WORK INSTRUCTIONS: In full and without alteration, return the records below.

====

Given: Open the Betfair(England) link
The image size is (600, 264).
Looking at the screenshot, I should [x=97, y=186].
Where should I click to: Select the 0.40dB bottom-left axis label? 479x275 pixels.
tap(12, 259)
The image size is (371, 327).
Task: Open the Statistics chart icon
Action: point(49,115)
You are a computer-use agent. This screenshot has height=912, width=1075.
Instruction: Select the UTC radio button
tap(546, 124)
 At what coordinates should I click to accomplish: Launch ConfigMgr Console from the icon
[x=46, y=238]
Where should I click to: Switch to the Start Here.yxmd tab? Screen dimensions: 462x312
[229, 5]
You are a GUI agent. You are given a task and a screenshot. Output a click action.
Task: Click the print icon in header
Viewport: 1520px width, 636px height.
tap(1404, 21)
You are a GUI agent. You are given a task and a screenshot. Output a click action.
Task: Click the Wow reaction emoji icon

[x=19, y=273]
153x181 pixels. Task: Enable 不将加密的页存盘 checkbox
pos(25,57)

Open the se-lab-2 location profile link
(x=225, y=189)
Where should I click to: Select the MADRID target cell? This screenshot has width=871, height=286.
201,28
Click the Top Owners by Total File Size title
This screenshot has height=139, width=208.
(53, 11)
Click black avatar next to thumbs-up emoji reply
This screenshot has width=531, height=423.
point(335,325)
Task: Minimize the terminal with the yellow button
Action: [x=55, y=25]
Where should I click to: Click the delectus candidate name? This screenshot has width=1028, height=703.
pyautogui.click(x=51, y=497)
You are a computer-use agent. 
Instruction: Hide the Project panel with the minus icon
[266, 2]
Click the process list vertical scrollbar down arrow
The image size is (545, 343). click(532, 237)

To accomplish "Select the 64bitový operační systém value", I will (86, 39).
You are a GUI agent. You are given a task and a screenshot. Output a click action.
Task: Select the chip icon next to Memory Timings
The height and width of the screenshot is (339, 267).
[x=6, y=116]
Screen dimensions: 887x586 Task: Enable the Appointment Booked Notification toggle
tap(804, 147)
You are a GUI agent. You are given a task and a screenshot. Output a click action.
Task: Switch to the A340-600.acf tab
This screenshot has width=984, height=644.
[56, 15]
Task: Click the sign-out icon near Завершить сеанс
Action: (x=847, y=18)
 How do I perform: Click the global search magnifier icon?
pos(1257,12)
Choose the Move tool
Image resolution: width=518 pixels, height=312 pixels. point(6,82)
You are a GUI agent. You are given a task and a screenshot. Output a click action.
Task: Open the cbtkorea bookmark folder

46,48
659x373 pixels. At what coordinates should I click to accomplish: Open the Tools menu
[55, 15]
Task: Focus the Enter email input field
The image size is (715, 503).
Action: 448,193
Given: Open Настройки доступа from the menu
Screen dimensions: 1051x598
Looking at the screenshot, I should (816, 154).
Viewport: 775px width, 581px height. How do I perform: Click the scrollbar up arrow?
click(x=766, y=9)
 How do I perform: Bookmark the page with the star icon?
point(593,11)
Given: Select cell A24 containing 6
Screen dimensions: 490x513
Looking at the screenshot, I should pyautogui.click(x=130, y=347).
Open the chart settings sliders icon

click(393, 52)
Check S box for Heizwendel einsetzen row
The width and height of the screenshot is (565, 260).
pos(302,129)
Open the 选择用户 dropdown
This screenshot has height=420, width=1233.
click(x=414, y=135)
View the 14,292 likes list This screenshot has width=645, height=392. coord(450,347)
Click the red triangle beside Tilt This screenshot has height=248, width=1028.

====

EXERCISE SOLUTION:
Given: Open the Betfair(England) link
The image size is (600, 264).
Looking at the screenshot, I should [x=97, y=186].
Where should I click to: Select the 0.40dB bottom-left axis label? 479x275 pixels.
tap(12, 259)
The image size is (371, 327).
Task: Open the Statistics chart icon
Action: point(49,115)
You are a computer-use agent. This screenshot has height=912, width=1075.
Instruction: Select the UTC radio button
tap(546, 124)
 At what coordinates should I click to accomplish: Launch ConfigMgr Console from the icon
[x=46, y=238]
Where should I click to: Switch to the Start Here.yxmd tab? Screen dimensions: 462x312
[229, 5]
You are a GUI agent. You are given a task and a screenshot. Output a click action.
Task: Click the print icon in header
Viewport: 1520px width, 636px height.
tap(1404, 21)
You are a GUI agent. You are given a task and a screenshot. Output a click action.
Task: Click the Wow reaction emoji icon

[x=19, y=273]
153x181 pixels. Task: Enable 不将加密的页存盘 checkbox
pos(25,57)

Open the se-lab-2 location profile link
(x=225, y=189)
Where should I click to: Select the MADRID target cell? This screenshot has width=871, height=286.
201,28
Click the Top Owners by Total File Size title
This screenshot has height=139, width=208.
(53, 11)
Click black avatar next to thumbs-up emoji reply
This screenshot has width=531, height=423.
point(335,325)
Task: Minimize the terminal with the yellow button
Action: [x=55, y=25]
Where should I click to: Click the delectus candidate name? This screenshot has width=1028, height=703.
pyautogui.click(x=51, y=497)
You are a computer-use agent. 
Instruction: Hide the Project panel with the minus icon
[266, 2]
Click the process list vertical scrollbar down arrow
The image size is (545, 343). click(532, 237)

To accomplish "Select the 64bitový operační systém value", I will (86, 39).
You are a GUI agent. You are given a task and a screenshot. Output a click action.
Task: Select the chip icon next to Memory Timings
The height and width of the screenshot is (339, 267).
[x=6, y=116]
Screen dimensions: 887x586 Task: Enable the Appointment Booked Notification toggle
tap(804, 147)
You are a GUI agent. You are given a task and a screenshot. Output a click action.
Task: Switch to the A340-600.acf tab
This screenshot has width=984, height=644.
[56, 15]
Task: Click the sign-out icon near Завершить сеанс
Action: (x=847, y=18)
 How do I perform: Click the global search magnifier icon?
pos(1257,12)
Choose the Move tool
Image resolution: width=518 pixels, height=312 pixels. point(6,82)
You are a GUI agent. You are given a task and a screenshot. Output a click action.
Task: Open the cbtkorea bookmark folder

46,48
659x373 pixels. At what coordinates should I click to accomplish: Open the Tools menu
[55, 15]
Task: Focus the Enter email input field
The image size is (715, 503).
Action: 448,193
Given: Open Настройки доступа from the menu
Screen dimensions: 1051x598
Looking at the screenshot, I should (816, 154).
Viewport: 775px width, 581px height. How do I perform: Click the scrollbar up arrow?
click(x=766, y=9)
 How do I perform: Bookmark the page with the star icon?
point(593,11)
Given: Select cell A24 containing 6
Screen dimensions: 490x513
Looking at the screenshot, I should pyautogui.click(x=130, y=347).
Open the chart settings sliders icon

click(393, 52)
Check S box for Heizwendel einsetzen row
The width and height of the screenshot is (565, 260).
pos(302,129)
Open the 选择用户 dropdown
This screenshot has height=420, width=1233.
click(x=414, y=135)
View the 14,292 likes list This screenshot has width=645, height=392. coord(450,347)
Click the red triangle beside Tilt This screenshot has height=248, width=1028.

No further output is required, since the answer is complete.